The book has two aims. First, to examine the extent and significance of the connection between Hume's aesthetics and his moral philosophy; and, second, to consider how, in light of the connection, his moral philosophy answers central questions in ethics.
The first aim is realized in chapters 1-4. Chapter 1 examines Hume's essay "Of the Standard of Taste" to understand his search for a "standard" and how this affects the scope of his aesthetics. Chapter 2 establishes that he treats beauty in nature and art and moral beauty as similar in kind, and applies the conclusions about his aesthetics to his moral thought. Chapter 3 solves a puzzle to which this gives rise, namely, how individuals both accept general standards that they also contravene in the course of aesthetic and moral activity. Chapter 4 takes up the normative aspect of Hume's approach by understanding moral character through his view of moral beauty.

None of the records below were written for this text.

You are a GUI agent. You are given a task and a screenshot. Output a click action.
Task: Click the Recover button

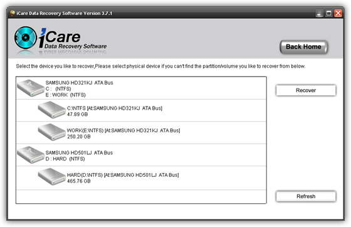click(306, 90)
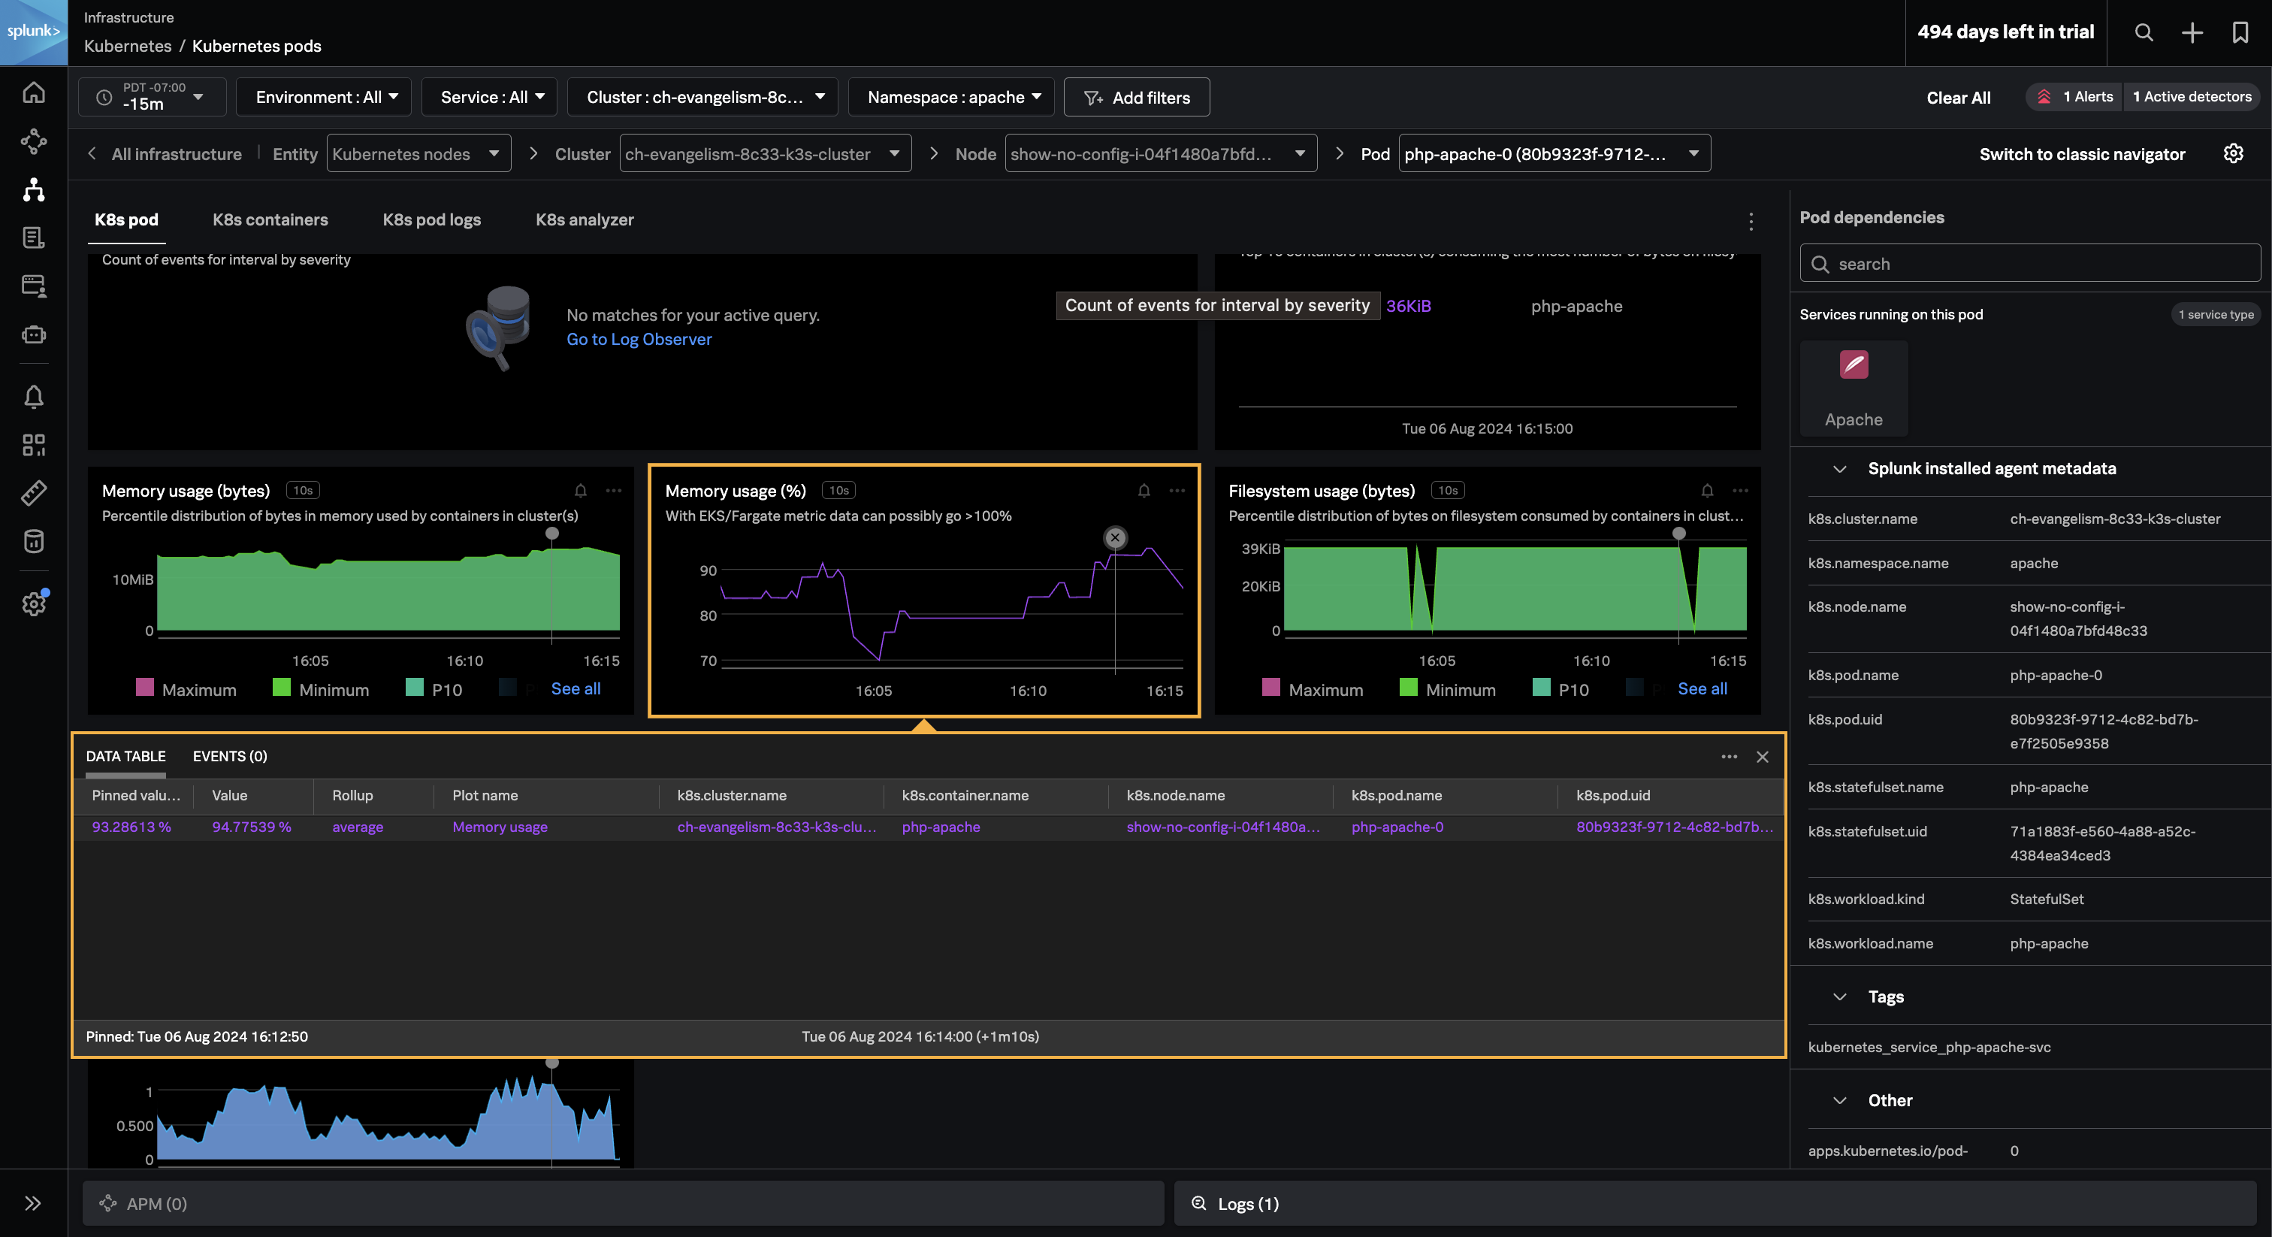Switch to the K8s containers tab
The height and width of the screenshot is (1237, 2272).
click(x=269, y=220)
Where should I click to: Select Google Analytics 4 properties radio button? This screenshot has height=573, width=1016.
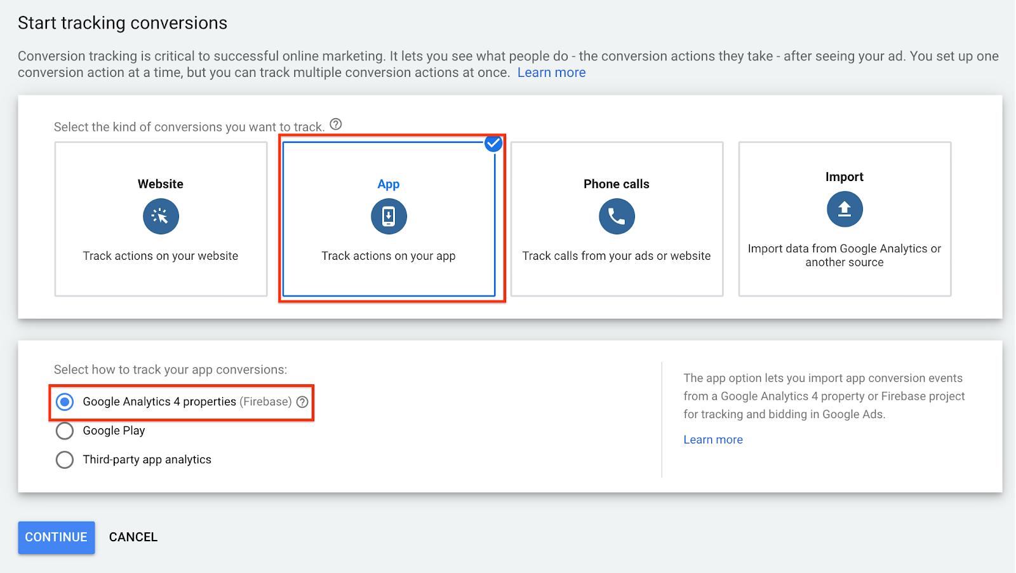[x=65, y=402]
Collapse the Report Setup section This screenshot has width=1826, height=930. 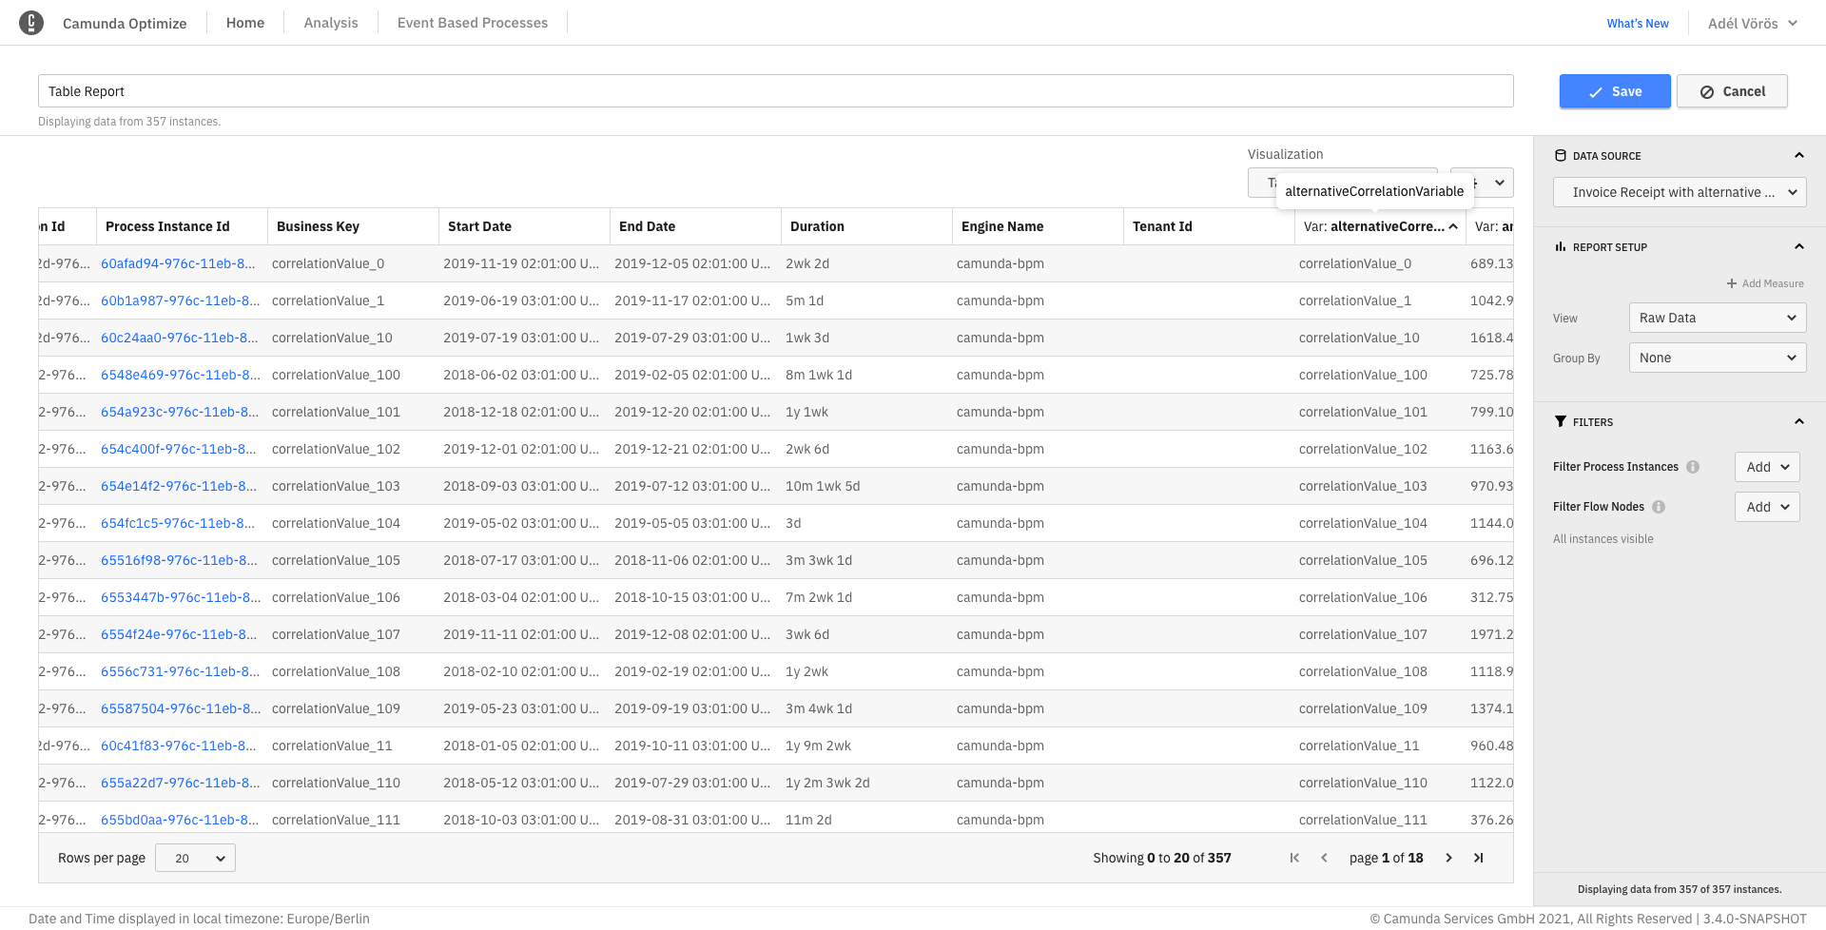[1798, 247]
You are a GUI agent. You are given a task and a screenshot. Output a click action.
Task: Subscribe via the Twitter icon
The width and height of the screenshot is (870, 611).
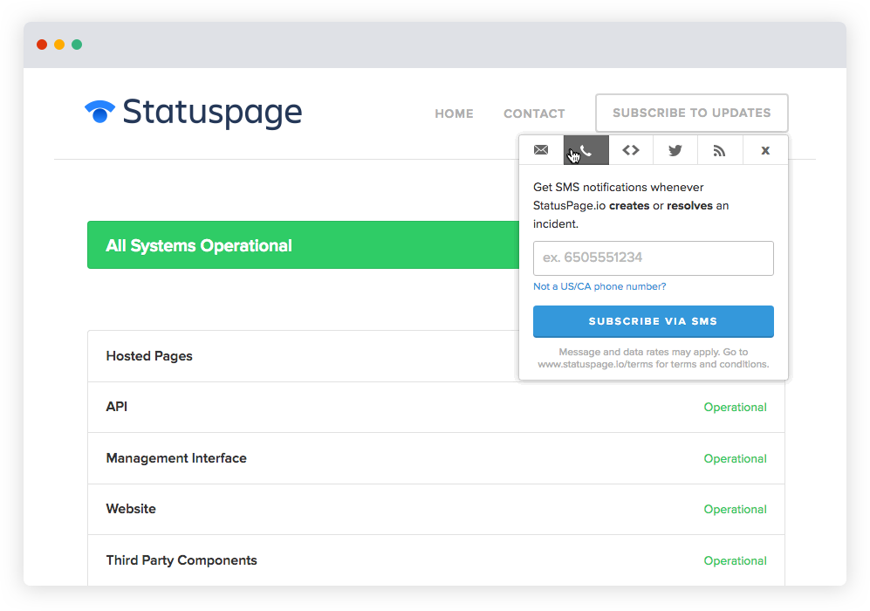tap(675, 150)
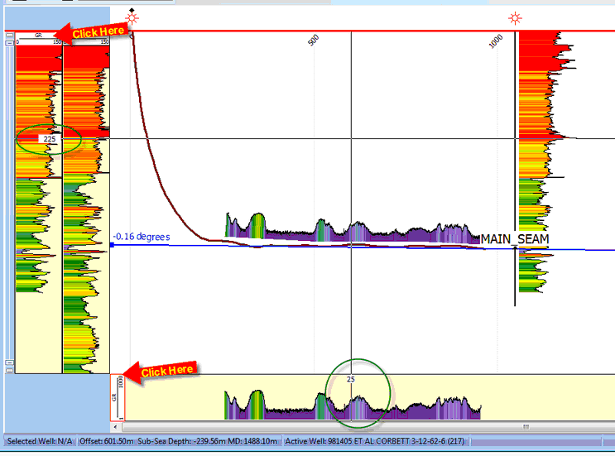Click the top-left track collapse button
Image resolution: width=615 pixels, height=456 pixels.
point(9,35)
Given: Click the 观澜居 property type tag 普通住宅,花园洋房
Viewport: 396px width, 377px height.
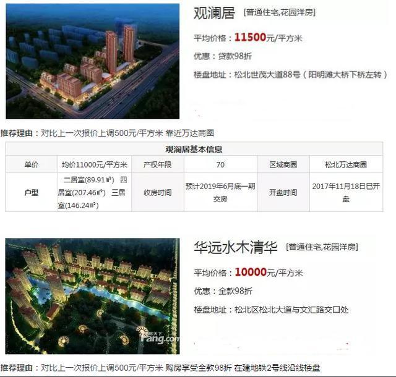Looking at the screenshot, I should point(279,12).
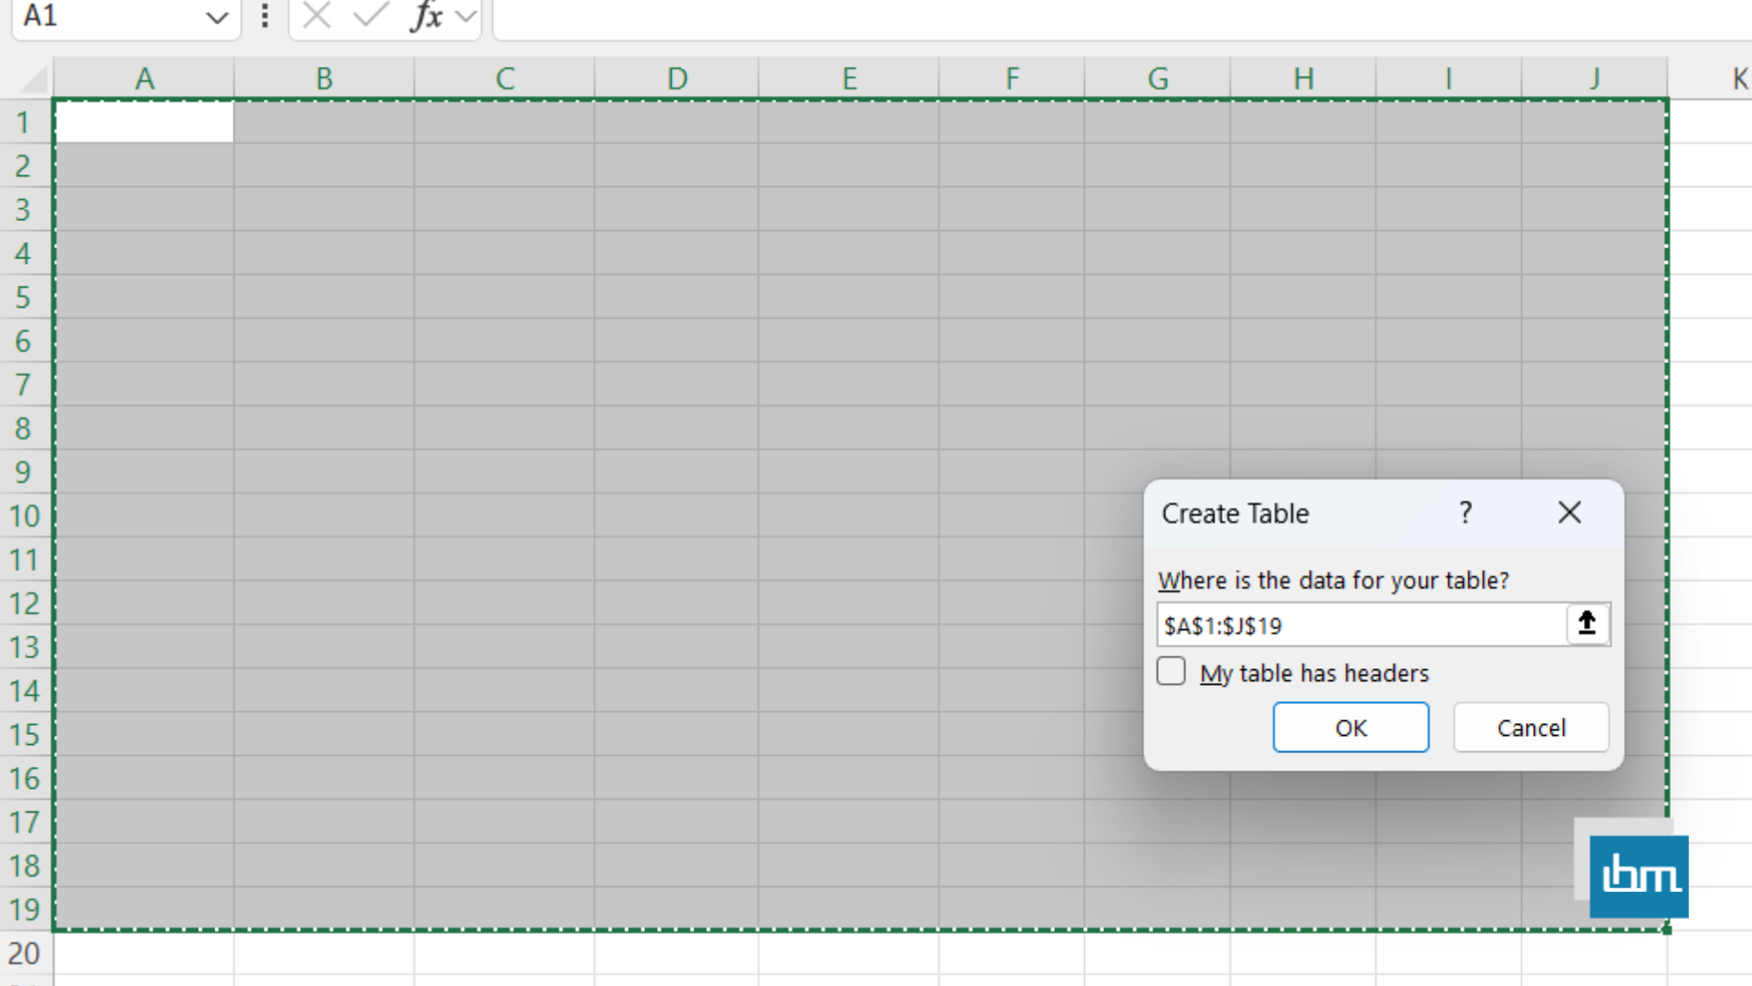Enable the My table has headers checkbox
Image resolution: width=1752 pixels, height=986 pixels.
1171,671
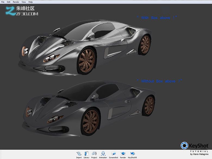
Task: Click the blue Z logo of ZF3D
Action: click(x=10, y=11)
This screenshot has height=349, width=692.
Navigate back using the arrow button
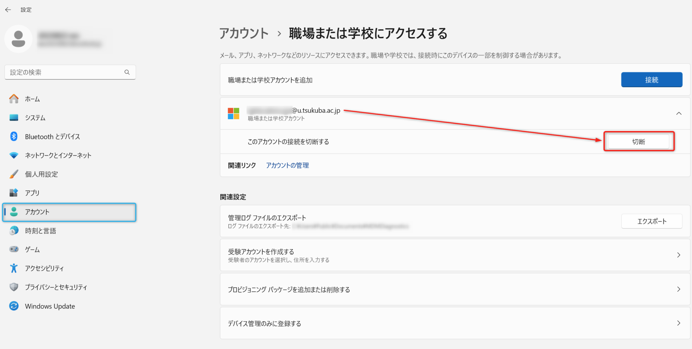point(8,9)
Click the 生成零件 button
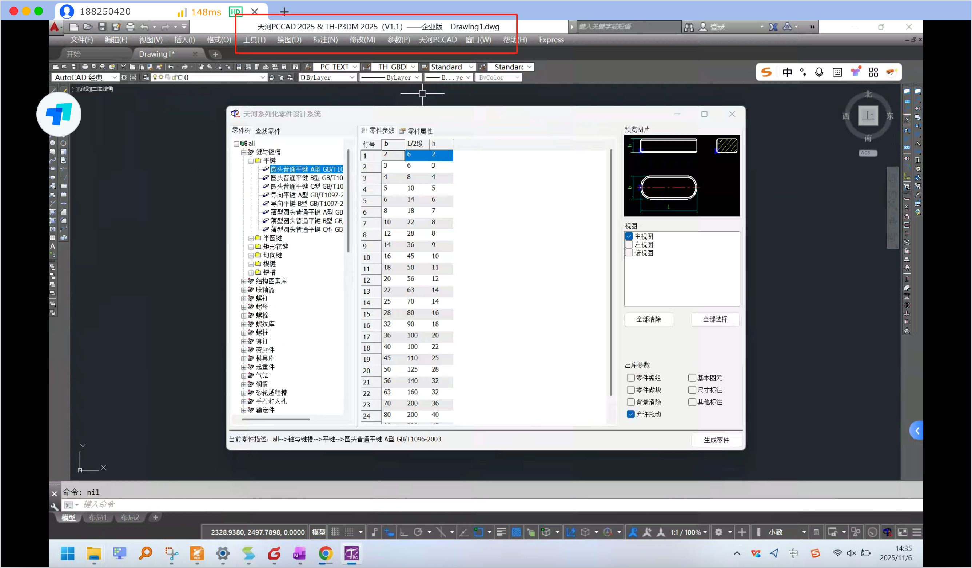Image resolution: width=972 pixels, height=568 pixels. 716,440
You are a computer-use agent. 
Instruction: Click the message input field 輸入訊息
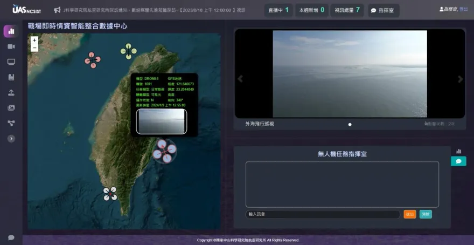[x=323, y=214]
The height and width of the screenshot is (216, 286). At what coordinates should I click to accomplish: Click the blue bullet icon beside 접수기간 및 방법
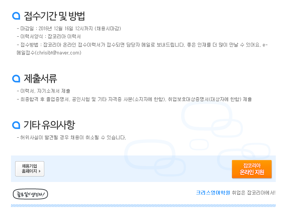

The second aim of the book is realized in chapters 5-7 by entertaining three objections against Hume's moral philosophy. First, if morality is an immediate reaction to the beauty of vice and the deformity of virtue, why is perfect virtue not the general condition of every human individual? Second, if morality consists of sentiments that arise in the subject, how can moral judgments be objective and claim universal validity? And third, if one can talk of "general standards" governing conduct, how does one account for the diversity of moral systems and their change over time? The first is answered by showing that like good taste in aesthetics, 'right taste' in morals requires that the sentiments are educated; the second, by arguing against the view that Hume is a subjectivist and a relativist, and the third (chapter 6), by showing that his approach contains a view of progress left untouched by any personal prejudices Hume himself might harbor. The book concludes in chapter 7 by showing how Hume's view of philosophy affects the scope of any normative ethics.